* **EXCERPT PROVIDED**:
.....

Matching families with the perfect nanny is something Jonathan and Debbie Rogers take seriously at their CSRA Nanny and Sitter Agency.
Nannies become a part of the family, the Rogerses believe, so it’s vital that the match works on every level. When parents come to the Rogerses, they begin a process that starts with an in-depth personality profile and home visit and continues with a year of follow-up and support after they connect with the nanny.
“We want to make sure we can get something compatible and find out what exactly you are needing,” Jonathan Rogers said.
The agency pulls from a database of more than 200 nannies in the area, and about 15 profiles will match what each family wants on a general level. Of those
15, Jonathan and Debbie choose three to meet with the family for a face-to-face interview.
The agency began as unofficial consulting, with Jonathan and Debbie helping families they personally knew find reliable caregivers in the area.
The couple have experience counseling children and worked as foster parents before having their own two children, so they were often approached for advice about reliable child-care options.
As they looked further, they found there wasn’t an official nanny agency in the area. Within eight months, the Rogerses went from offering nanny matchmaking on the side to having
enough business to keep both of them busy full-time. Now the agency is expanding to Statesboro, Ga., and Savannah, Ga.
“It just bloomed; there was such a need in this area,” Jonathan said.
The agency’s average client is what Debbie calls a “working family,” with a complicated schedule that makes finding a nanny more difficult.
Between Fort Gordon and the large population of medical professionals in the area, Augusta has a large number of families that fit this description.
Debbie worked as a live-in nanny to support herself through college, so she has a special understanding of what makes a good nanny-parent match.
“You have to trust your nanny; you have to know your children are safe to be able to be 100 percent in the marketplace,” she said. “As for being a nanny myself, I have lived what they go
through. Child care is hard work ... it isn’t keeping the TV (on) all day to keep the kids quiet.”

.....

* **SUPPLIED RECORDS**:
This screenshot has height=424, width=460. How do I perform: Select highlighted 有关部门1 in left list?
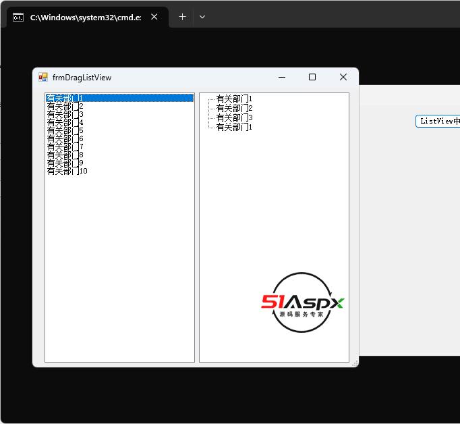click(x=65, y=98)
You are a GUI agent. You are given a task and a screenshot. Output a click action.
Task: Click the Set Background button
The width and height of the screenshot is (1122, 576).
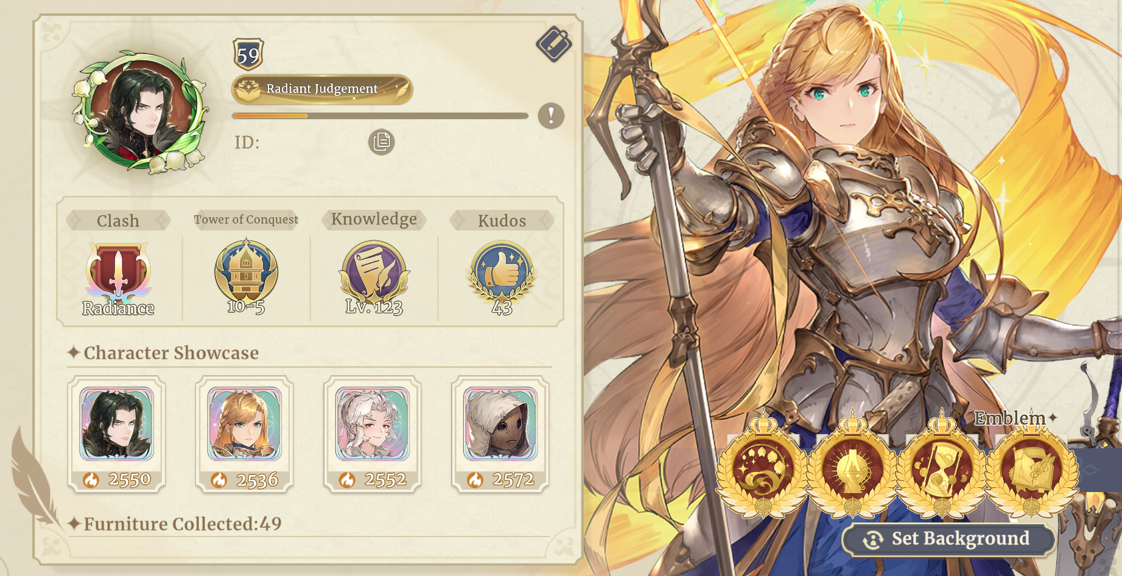[948, 539]
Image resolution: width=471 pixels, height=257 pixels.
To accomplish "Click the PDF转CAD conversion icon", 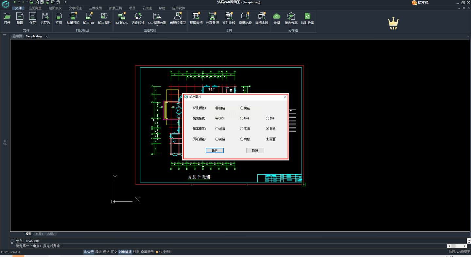I will (x=121, y=16).
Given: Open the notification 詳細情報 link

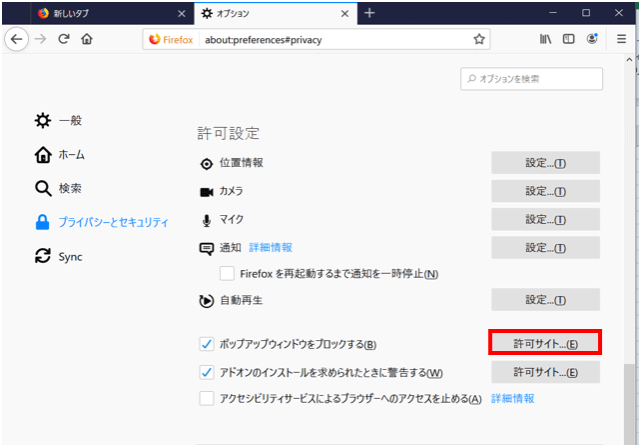Looking at the screenshot, I should pos(271,247).
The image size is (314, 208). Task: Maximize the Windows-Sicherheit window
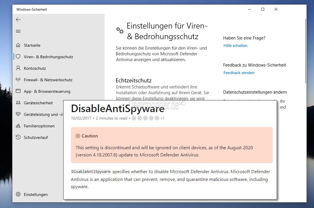point(262,9)
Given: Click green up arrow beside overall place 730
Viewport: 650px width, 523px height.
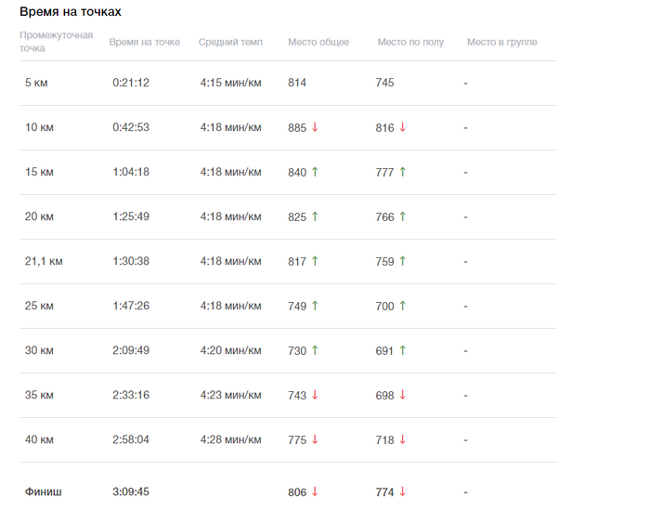Looking at the screenshot, I should tap(315, 350).
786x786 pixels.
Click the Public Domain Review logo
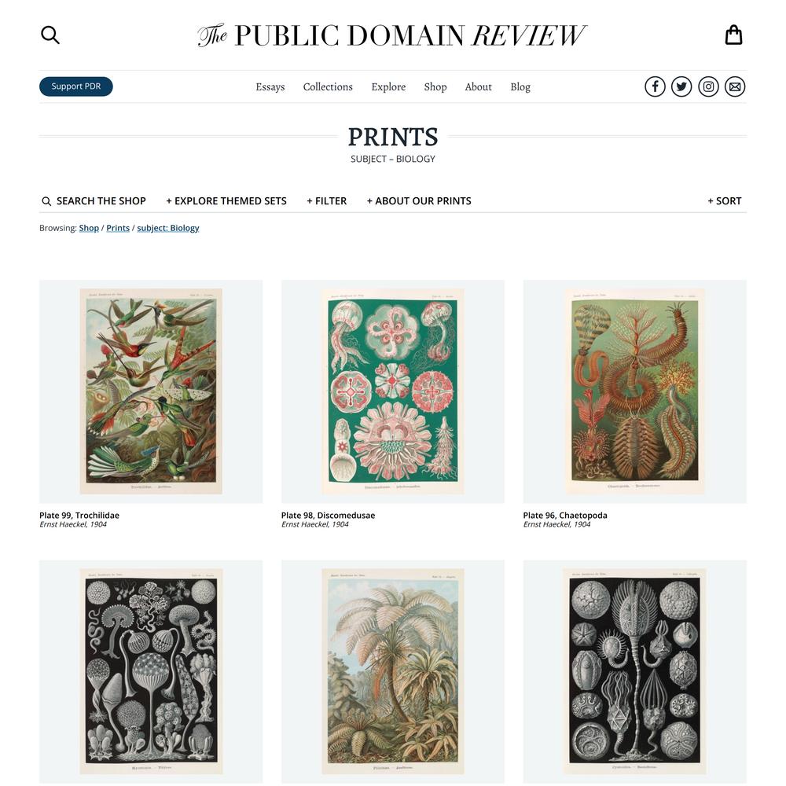[x=391, y=35]
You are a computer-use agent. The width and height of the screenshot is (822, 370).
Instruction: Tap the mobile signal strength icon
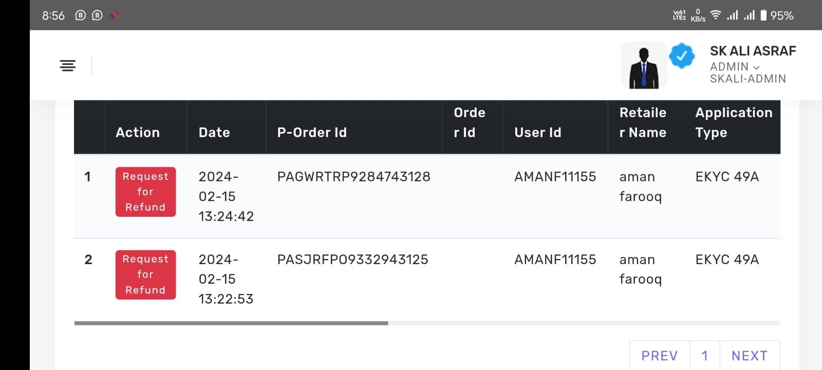[x=733, y=15]
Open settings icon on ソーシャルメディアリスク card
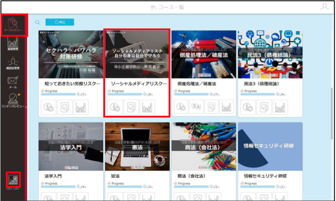This screenshot has height=201, width=336. click(115, 107)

.....

According to the nanny agency article above, why do the Rogerses take families through a process that begins with a personality profile and home visit and continues with a year of follow-up? Answer in one to three sentences.

* **COMPLETED TASK**: The Rogerses believe nannies become a part of the family. They therefore consider it vital that the match works on every level.